*WORK REQUIRED*
Where a line in the records below includes "name", pull that line out.

Collected data:
··········

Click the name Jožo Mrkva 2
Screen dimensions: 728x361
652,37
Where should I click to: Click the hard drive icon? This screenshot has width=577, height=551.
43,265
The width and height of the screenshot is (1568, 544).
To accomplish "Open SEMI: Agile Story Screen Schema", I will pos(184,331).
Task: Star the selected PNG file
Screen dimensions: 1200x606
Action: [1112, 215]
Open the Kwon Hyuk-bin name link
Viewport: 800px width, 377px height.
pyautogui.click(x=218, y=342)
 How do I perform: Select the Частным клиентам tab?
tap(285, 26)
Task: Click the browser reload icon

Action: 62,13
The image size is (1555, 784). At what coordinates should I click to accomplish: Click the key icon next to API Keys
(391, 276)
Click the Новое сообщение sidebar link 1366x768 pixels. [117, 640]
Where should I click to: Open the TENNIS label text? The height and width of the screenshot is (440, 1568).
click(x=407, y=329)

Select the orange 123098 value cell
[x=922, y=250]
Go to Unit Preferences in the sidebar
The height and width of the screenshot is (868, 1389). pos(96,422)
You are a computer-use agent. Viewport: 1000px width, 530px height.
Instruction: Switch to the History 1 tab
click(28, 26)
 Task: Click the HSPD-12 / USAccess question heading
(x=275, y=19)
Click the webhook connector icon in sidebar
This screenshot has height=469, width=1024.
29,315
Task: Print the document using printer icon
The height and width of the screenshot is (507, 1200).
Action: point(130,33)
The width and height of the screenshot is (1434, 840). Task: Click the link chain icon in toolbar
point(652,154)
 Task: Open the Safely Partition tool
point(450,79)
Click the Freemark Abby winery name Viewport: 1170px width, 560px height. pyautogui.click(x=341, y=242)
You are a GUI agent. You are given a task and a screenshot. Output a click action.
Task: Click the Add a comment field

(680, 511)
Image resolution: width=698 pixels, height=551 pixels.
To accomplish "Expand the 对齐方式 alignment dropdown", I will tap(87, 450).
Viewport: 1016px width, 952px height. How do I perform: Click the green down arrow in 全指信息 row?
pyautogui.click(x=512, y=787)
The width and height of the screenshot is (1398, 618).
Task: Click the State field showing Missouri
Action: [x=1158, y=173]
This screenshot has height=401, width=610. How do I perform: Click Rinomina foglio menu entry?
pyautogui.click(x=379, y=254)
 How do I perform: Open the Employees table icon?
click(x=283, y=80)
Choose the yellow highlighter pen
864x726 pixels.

··········

*EXERCISE RESPONSE*
Click the name Jožo Mrkva 2
Open the Kwon Hyuk-bin name link
Click the Freemark Abby winery name Viewport: 1170px width, 560px height. pyautogui.click(x=341, y=242)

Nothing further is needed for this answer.